For Grassmann, a German high school teacher, the vision was one of a universal geometric calculus, which has finally been realized, in modern times, primarily through Hestenes’ recognition of Clifford’s contribution, wherein he (Clifford) brought the ideas of Hamilton’s quaternions and Grassmann ‘s exterior algebra together in what eventually emerged as Clifford algebras. Hestenes’ vision, he realized in retrospect, was the same as Grassmann’s: “a universal geometric calculus to serve as a unifed language for mathematics and physics.” This “grand vision for mechanics,” asserts Hestenes, “has recently been utterly fulfilled with a complete reformulation of the subject in terms of geometric algebra.” He writes in a paper entitled “Grassmann’s Vision,” that
…geometric calculus embraces a greater range of mathematics than any other mathematical system, including linear and multilinear algebra, projective geometry, distance geometry, calculus on manifolds, hypercomplex function theory, differential geometry, Lie groups and Lie algebras. Geometric calculus has also fulfilled Grassmann’s vision of a universal language for physics. Besides integrating the mathematical formulations of mechanics, relativity and electrodynamics, it has revealed a geometric basis for complex numbers in quantum mechanics.

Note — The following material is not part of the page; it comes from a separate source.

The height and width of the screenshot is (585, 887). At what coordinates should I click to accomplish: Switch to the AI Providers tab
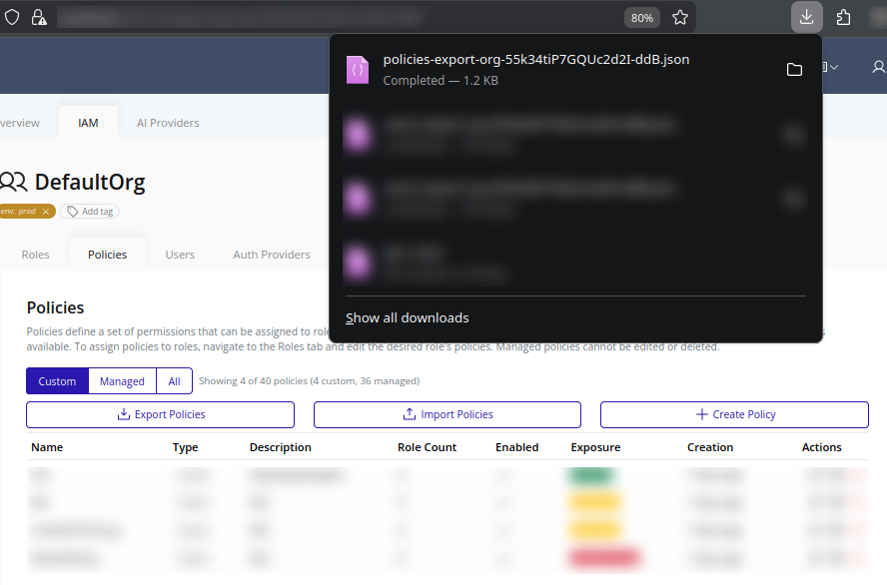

Yet, this “utter” fulfillment of the “grand vision” of a “unified language for mathematics and physics” clearly has not had much impact on the fundamental problem of the theoretical physicists: The challenge of explaining the unification of the discrete and continuous aspects of nature remains unanswered. Maybe it’s too early to make this judgement. It takes many years for a new development like this to take its place in the tool box of physicists. Yet, even if it does become more widely accepted, it seems clear that simplifying and clarifying the formalisms of quantum mechanics and general relativity doesn’t make the two theories compatible with one another.
They say that the definition of insanity is doing the same thing over and over again, but expecting different results. Yet, that’s what some in the world of theoretical physicists seem to be doing. They seek to find the solution to the crisis in theoretical physics, by reformulating the current theories, over and over again. One of the latest in these attempts was discussed recently on Peter Woit’s blog, Not Even Wrong. It is Chris Isham’s effort to reformulate quantum mechanics, using something called “topos theory.”
In an article entitled “Topos or Not Topos,” Govert Schilling explains that, according to Isham, topos theory “is not a quantum gravity theory itself, but a set of tools to build new theories. It’s a deep and beautiful mathematical framework - a new kind of logic that we could try to apply to the physical world.” Schilling adds, “Isham’s hope is that the new approach will lead to a reformulation of quantum theory, which would pave the way for a decent theory of quantum gravity, without ugly infinities.”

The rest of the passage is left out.